Work instruction
Each record below should be output verbatim, without pictures.

(Collected data entries)
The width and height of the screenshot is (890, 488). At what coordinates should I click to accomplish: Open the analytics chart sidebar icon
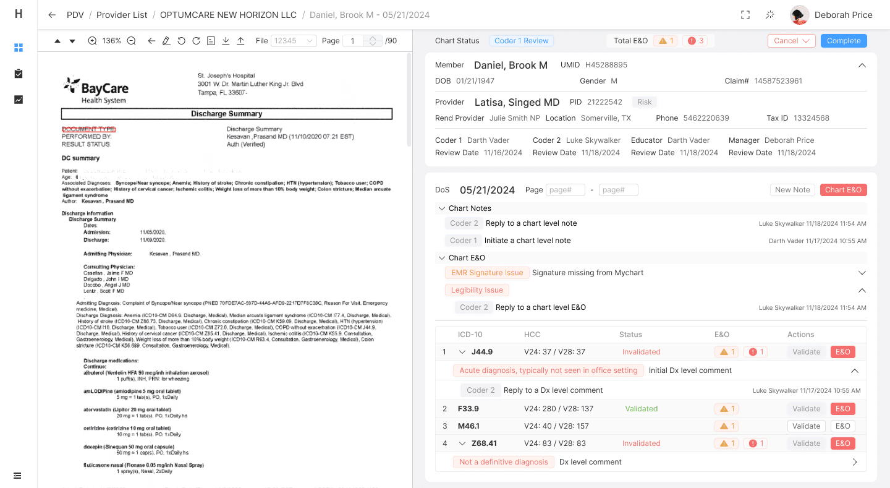(x=19, y=100)
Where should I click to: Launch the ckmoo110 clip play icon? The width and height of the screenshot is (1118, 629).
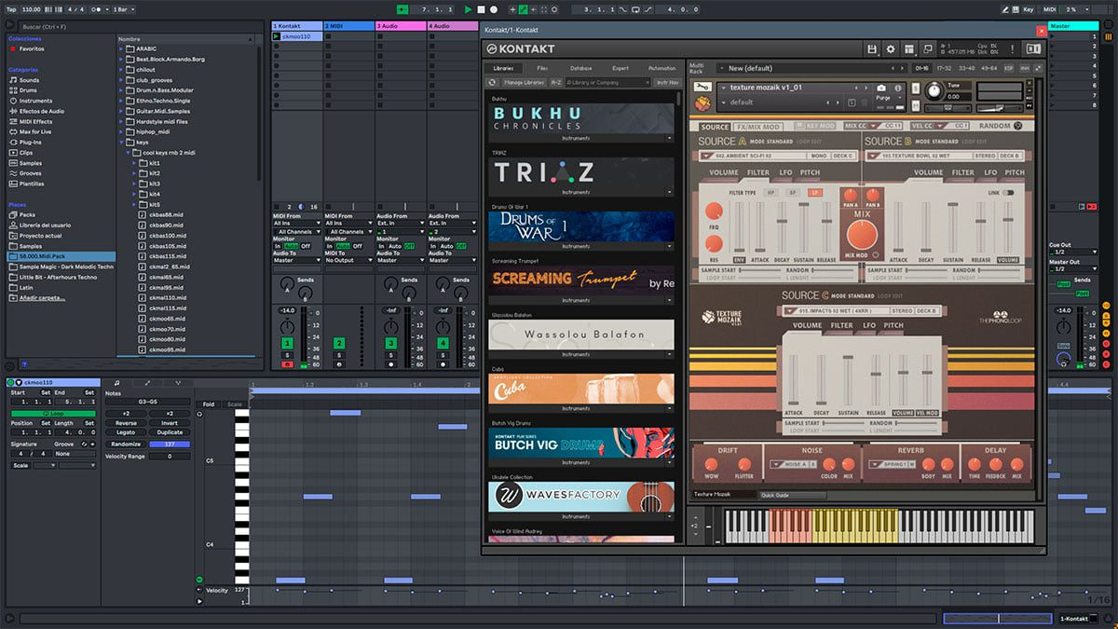pyautogui.click(x=277, y=36)
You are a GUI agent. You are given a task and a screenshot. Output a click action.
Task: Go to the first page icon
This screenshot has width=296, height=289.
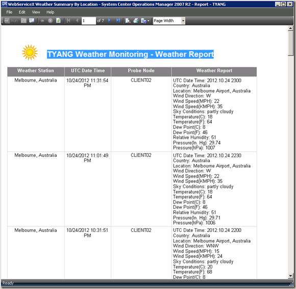coord(68,20)
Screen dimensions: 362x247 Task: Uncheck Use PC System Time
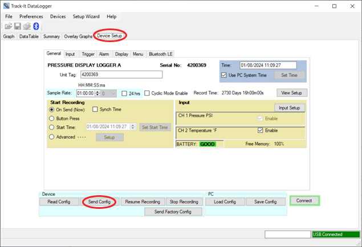(x=224, y=75)
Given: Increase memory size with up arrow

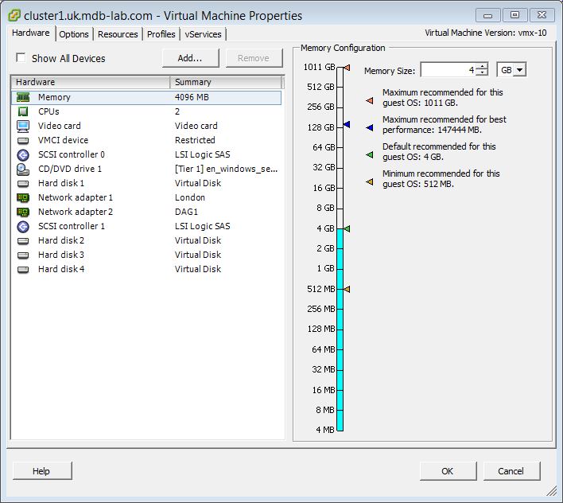Looking at the screenshot, I should (482, 67).
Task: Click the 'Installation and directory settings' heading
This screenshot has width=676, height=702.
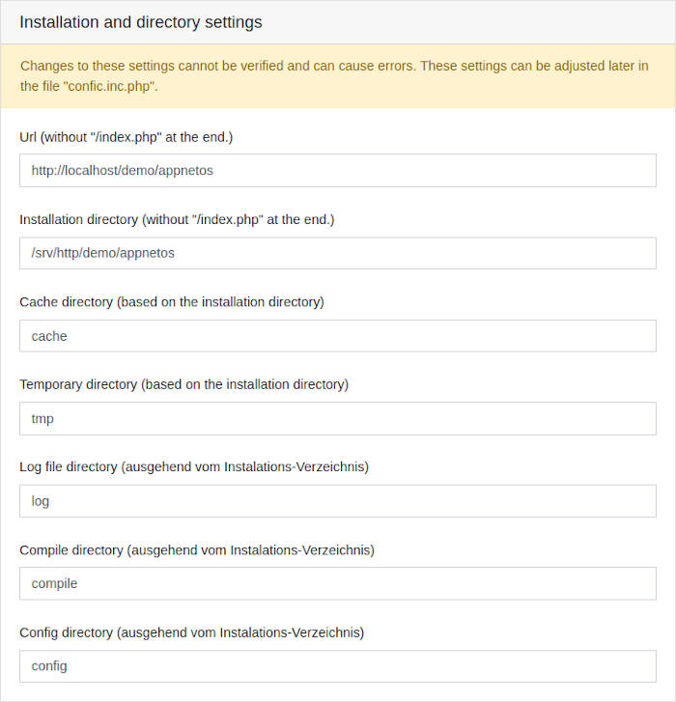Action: [140, 22]
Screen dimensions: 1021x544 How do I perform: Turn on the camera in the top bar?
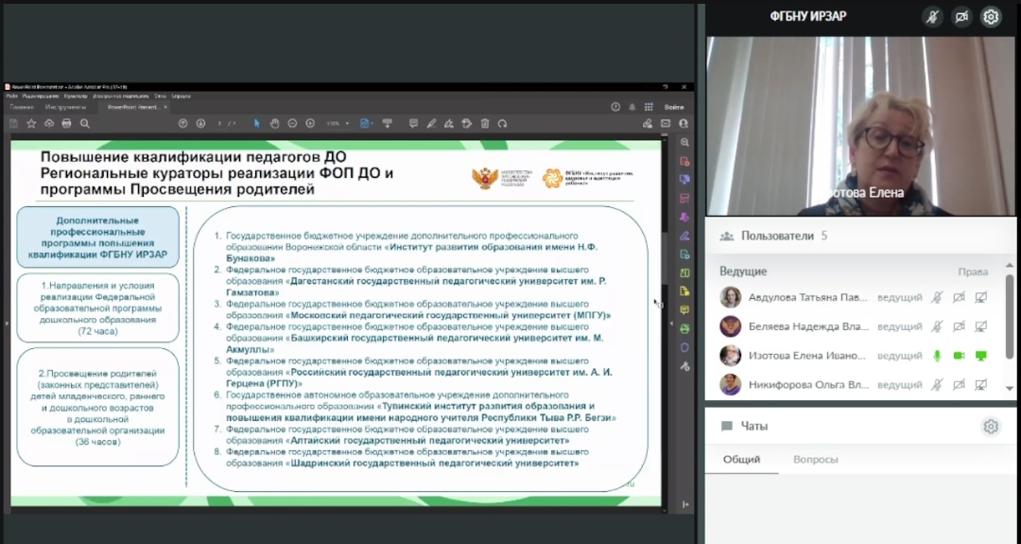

Written reply
The width and height of the screenshot is (890, 488). At what coordinates should I click to accomplish: Open the analytics chart sidebar icon
(x=19, y=100)
Where should I click to: Launch the ckmoo110 clip play icon? The width and height of the screenshot is (1118, 629).
pyautogui.click(x=277, y=36)
You are a GUI agent. You are given a task and a screenshot. Output a click action.
Task: Go to the first page icon
This screenshot has width=296, height=289.
coord(68,20)
Screen dimensions: 362x247 Task: Uncheck Use PC System Time
(x=224, y=75)
Given: Increase memory size with up arrow

Looking at the screenshot, I should (482, 67).
Task: Click the 'Installation and directory settings' heading
This screenshot has width=676, height=702.
Action: [140, 22]
Screen dimensions: 1021x544 How do I perform: Turn on the camera in the top bar?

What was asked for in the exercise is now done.